## TASK STATEMENT
Write out the entire listing below exactly as it appears, minus any pictures.

## EXTRACTED INFORMATION

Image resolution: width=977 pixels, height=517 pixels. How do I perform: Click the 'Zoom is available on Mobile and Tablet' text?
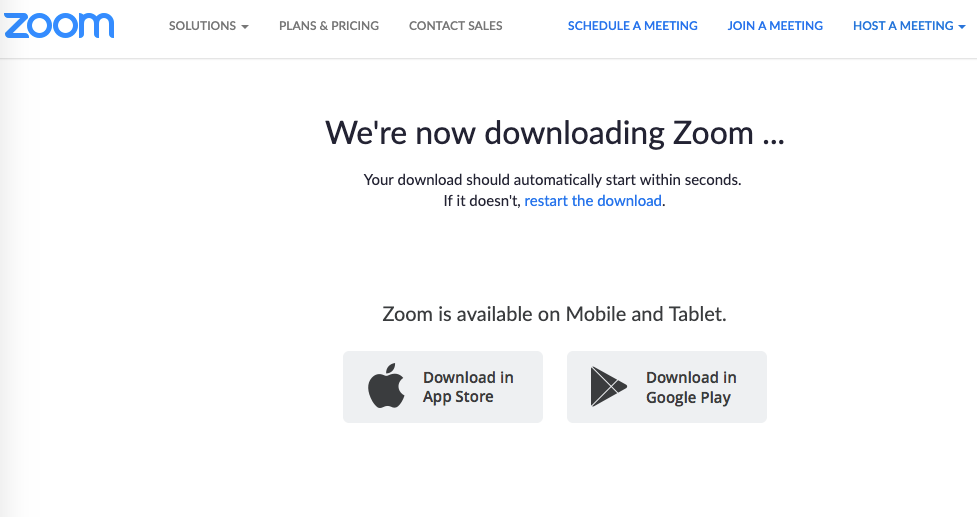click(555, 314)
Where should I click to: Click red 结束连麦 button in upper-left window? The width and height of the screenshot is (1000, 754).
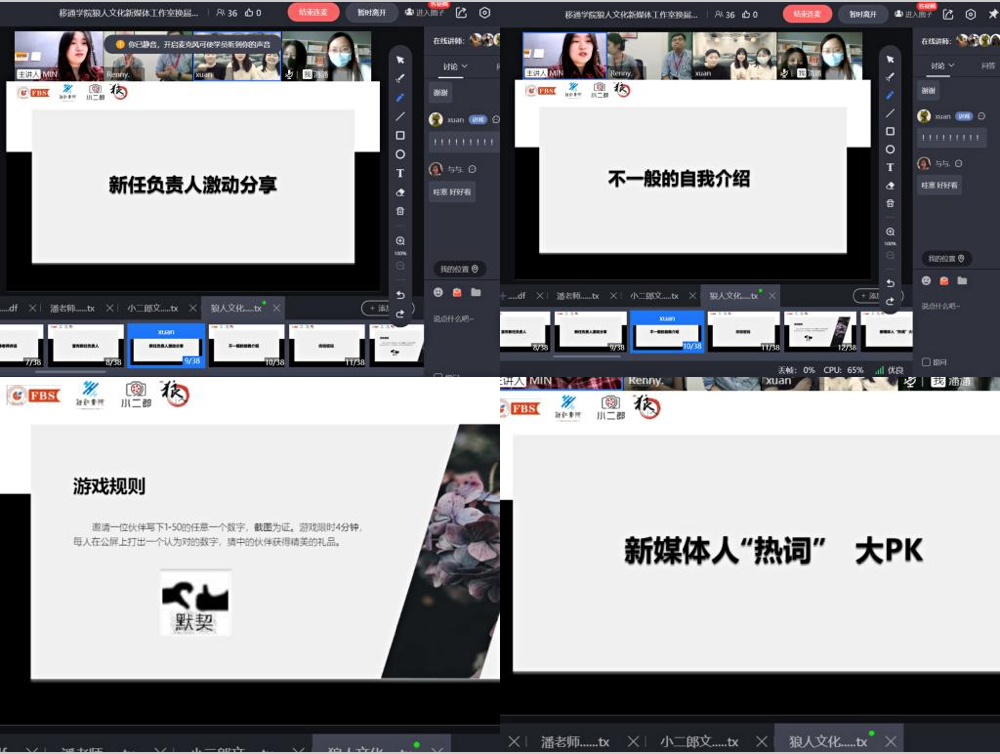tap(313, 13)

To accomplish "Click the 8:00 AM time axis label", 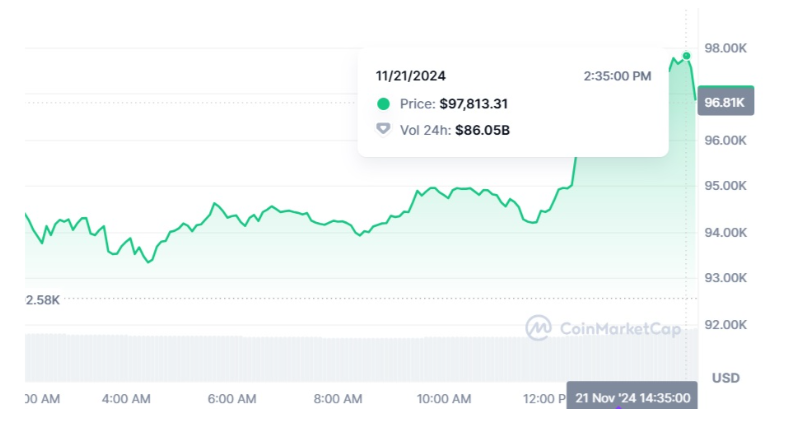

## WRITTEN ANSWER
Image resolution: width=977 pixels, height=517 pixels. How do I perform: Click the 'Zoom is available on Mobile and Tablet' text?
click(555, 314)
Where should I click to: Click red 结束连麦 button in upper-left window? The width and height of the screenshot is (1000, 754).
tap(313, 13)

To accomplish "Click the 8:00 AM time axis label", 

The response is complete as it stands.